I closed my eyes a minute and thought of all the things I felt defeated by, all the doubt that had swirled about within me and realized…
I have made the decision that there is in fact many things that God cannot do.
I have abided by that mindset, put the harness around the neck of it and rode it down the miry path of self pity and negativity.
I’ve gazed in the mirror at myself and made the decision that God was not a part of my entire walk, just the ones that go my way when I want them to go my way, that He did not want me well, that He did not want me to thrive and that indeed I would be forever sick from pain and barren and alone.
That finances had to be hard.
That I would never live a fulfilling life.
I would never have what other’s obtained, my life will never measure up and that my destiny was measured by the opinion of other people and of men in white jackets.
I decided that indeed there was plenty that God could not do for me.
And I wallowed in it.
Ask my husband, after hearing that song, it stayed on repeat until this very day.
I listen to it, I claim it, I remind God and myself that in fact there is nothing he cannot do for my life.
After a few months I found some answers that changed quite a bit of the trajectory of my story and I, in fact, still ran into many more walls.

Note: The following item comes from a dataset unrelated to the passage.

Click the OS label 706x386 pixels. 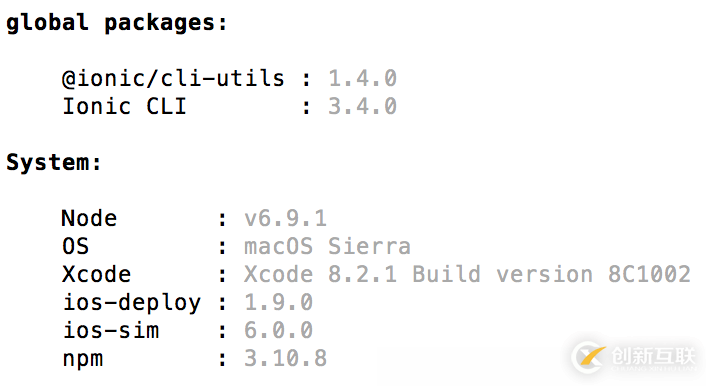click(75, 246)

I am facing a wall currently that I am not sure the end result of.
Cody and I were right in that gut feeling that 2018 would bring about a great deal of change.
Change that added a new person to our family and also change that asked us to face a thousand walls with no answers and trust that God was big enough to help us scale them.

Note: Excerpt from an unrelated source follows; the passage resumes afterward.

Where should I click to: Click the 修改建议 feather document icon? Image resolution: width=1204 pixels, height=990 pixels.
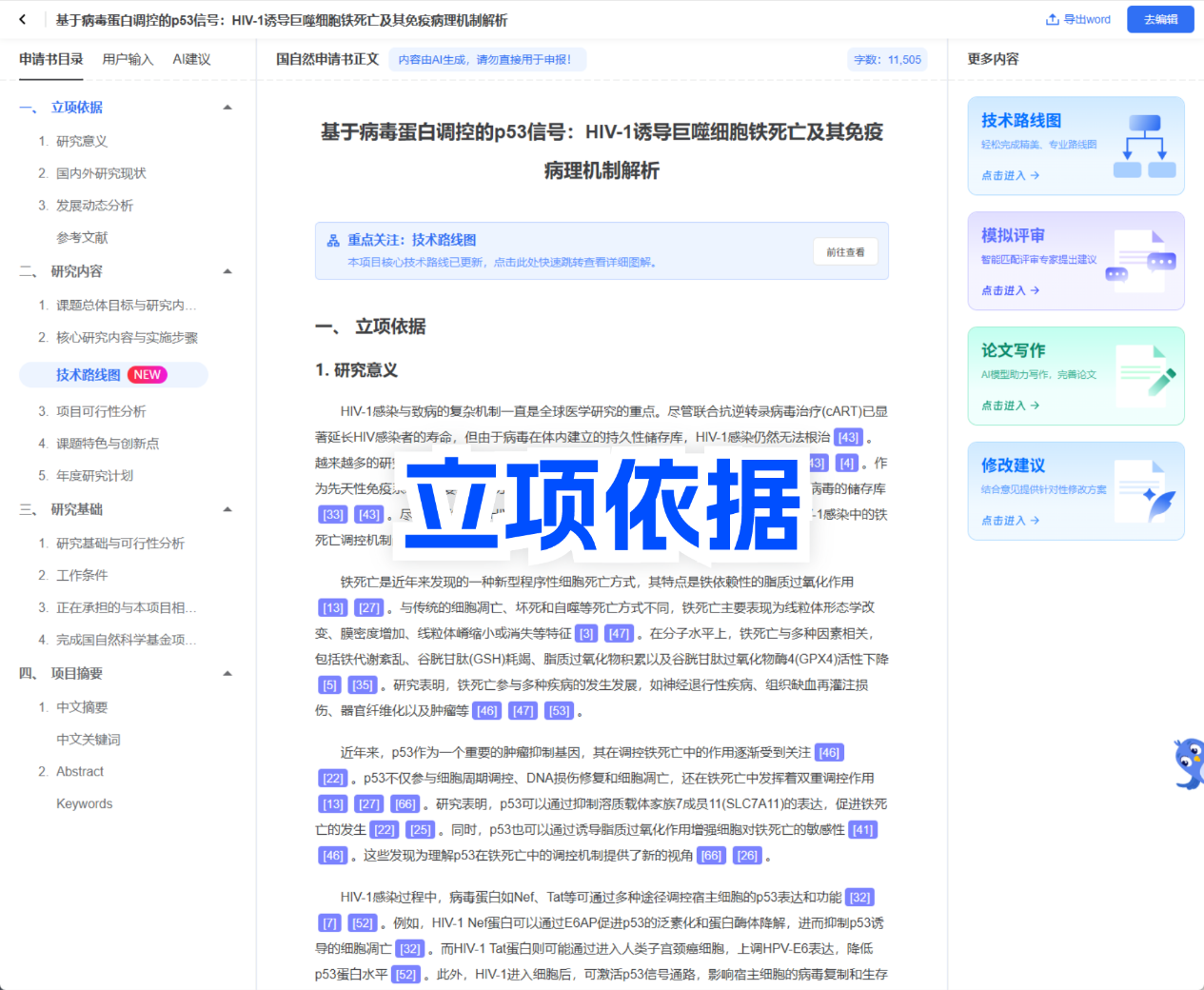coord(1145,490)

Change that showed us YES, there is nothing our God cannot do and change that challenges us to stay in a place of trusting that.
Are you praying for a baby?
There is nothing our God cannot do.
Are you believing for a family member to give their life to Jesus?
There is nothing our God cannot do.
Are you facing financial woes that have transcended into many more woes?
There is nothing our God cannot do.
Are you in a marriage that feels like its walking through hell?
There is nothing our God cannot do.
Are you struggling with depression or anxiety? Do you have a family member battling it?
There is nothing our God cannot do.
Are you in a job that feels like a dead end?
There is nothing our God cannot do.
This list goes on, the list can never stop because nothing can stop Him from doing what He does best.
The mountain mover.
The provider of hope.
The perfecter of faith.
The banner before you.
The end result.
There is nothing, nothing, absolutely nothing that He cannot do.